Discard all media from the current plate using a pipette or vacuum suction, taking care not to apply vacuum directly to the scaffold. Place one scaffold into the center of each well, then dry the surrounding area with light vacuum. Dilute thrombin and fibrinogen stock solutions with PBS to a final concentration of five units per milliliter and 15 milligrams per milliliter respectively.
Prepare an eight million DPSC per milliliter suspension in the thrombin dilution and distribute 12.5 microliters of the suspension into individual microtubes per scaffold to be seeded. Set a five to 50 microliter pipette to 12.5 microliters and fill it with fibrinogen solution. Without removing the tip, set the pipette to 25 microliters.
The material in the tip should rise and leave an empty volume. Slowly press the plunger button until the liquid reaches the tip opening, but does not leak out. Hold the plunger in this position and put the tip into one of the microcentrifuge tubes containing the cells in thrombin suspension, making sure the tip is in contact with the liquid.
Gently release the plunger button and draw the cell suspension into the tip. Thoroughly mix both materials, avoiding bubble formation. Quickly dispense the mixed materials on top of an endothelialized scaffold.
Repeat the previous steps for each scaffold, making sure to change tips between uses to avoid unexpected fibrin gel formation within the tip. Replace the plate lid and incubate the scaffolds at 37 degrees Celsius, 5%carbon dioxide and 100%humidity for 30 minutes. After incubation, fill each well with one milliliter of one-to-one DPSC and EC medium.
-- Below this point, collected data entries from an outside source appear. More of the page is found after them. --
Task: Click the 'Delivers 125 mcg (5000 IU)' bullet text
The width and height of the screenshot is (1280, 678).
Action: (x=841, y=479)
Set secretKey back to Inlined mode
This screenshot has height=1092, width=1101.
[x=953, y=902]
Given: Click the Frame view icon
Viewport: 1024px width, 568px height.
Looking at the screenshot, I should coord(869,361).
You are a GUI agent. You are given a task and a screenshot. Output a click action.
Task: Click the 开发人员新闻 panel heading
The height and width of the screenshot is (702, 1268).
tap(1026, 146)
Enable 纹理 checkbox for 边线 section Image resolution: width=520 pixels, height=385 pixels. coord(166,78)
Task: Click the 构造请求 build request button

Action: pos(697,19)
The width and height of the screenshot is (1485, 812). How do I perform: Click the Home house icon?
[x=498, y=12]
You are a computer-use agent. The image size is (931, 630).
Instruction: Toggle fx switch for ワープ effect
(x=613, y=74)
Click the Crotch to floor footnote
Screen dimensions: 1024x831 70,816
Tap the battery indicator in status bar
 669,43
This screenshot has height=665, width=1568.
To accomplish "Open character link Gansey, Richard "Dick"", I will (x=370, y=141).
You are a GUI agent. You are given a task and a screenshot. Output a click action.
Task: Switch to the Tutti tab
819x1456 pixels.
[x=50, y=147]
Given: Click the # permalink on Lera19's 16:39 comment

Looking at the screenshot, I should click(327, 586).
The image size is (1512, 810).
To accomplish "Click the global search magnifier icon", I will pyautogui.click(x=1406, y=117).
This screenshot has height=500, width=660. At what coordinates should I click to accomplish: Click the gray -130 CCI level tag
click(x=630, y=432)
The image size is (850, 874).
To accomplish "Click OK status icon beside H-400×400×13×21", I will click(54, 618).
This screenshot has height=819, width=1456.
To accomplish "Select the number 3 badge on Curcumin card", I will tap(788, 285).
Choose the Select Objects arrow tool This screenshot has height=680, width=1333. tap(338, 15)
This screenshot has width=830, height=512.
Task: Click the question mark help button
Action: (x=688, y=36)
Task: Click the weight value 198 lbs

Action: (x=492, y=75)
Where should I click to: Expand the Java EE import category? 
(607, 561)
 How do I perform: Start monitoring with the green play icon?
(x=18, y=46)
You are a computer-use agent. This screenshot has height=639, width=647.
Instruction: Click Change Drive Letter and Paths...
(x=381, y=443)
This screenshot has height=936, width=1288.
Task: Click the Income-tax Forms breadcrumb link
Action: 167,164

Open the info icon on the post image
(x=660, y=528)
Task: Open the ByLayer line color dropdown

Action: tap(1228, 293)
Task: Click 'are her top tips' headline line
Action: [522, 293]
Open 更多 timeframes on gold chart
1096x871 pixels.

Culture for one week, changing the medium every other day. At different time points during culture, remove the medium from the well and image the constructs using a confocal microscope to study the vascular development or any other parameter of interest. This protocol allows for the fabrication of tessellated scaffolds made of SU-8 photoresist.
Scaffolds with distinct compartment geometries and highly accurate and repeatable features were obtained. With traditional simultaneous seeding of both endothelial cells and support cells, the cells were homogeneously distributed over the scaffold resulting in unpredictable and disorganized vascular networks. Contrarily, stepwise cell seeding resulted in highly organized vascular networks.
When using fluorescent endothelial cells, the vessels can be imaged in real time. Red fluorescent protein expressing endothelial cells were cultured on hexagonal scaffolds and imaged. The support cells were added at day one and the vascular networks were imaged every other day to quantify vessel development.
For each time point, wide images of the whole scaffold were taken. Vessel growth was quantified as total vessel length and area. A confocal imaging time-lapse was performed to allow single vessel tracking using multi-colored endothelial cells.
The vessel path was generated from the time-lapse, making it possible to observe vessel migration. Vessel maturation was observed by the presence of smooth muscle actin and support cells. For the circular, hexagonal, and squared compartments, the cells multiply and organize into structures.
By day seven, all shapes showed a rich and complex vascular network. Higher magnification images revealed a denser smooth muscle actin and support cell presence co-localized with formed vessels, evidencing support cell recruitment and differentiation surrounding vascular structures. This technique can be used to study the behavior of three-dimensional vascular networks when exposed to different conditions, such as specific cell inhibitors or in the presence of additional cell types.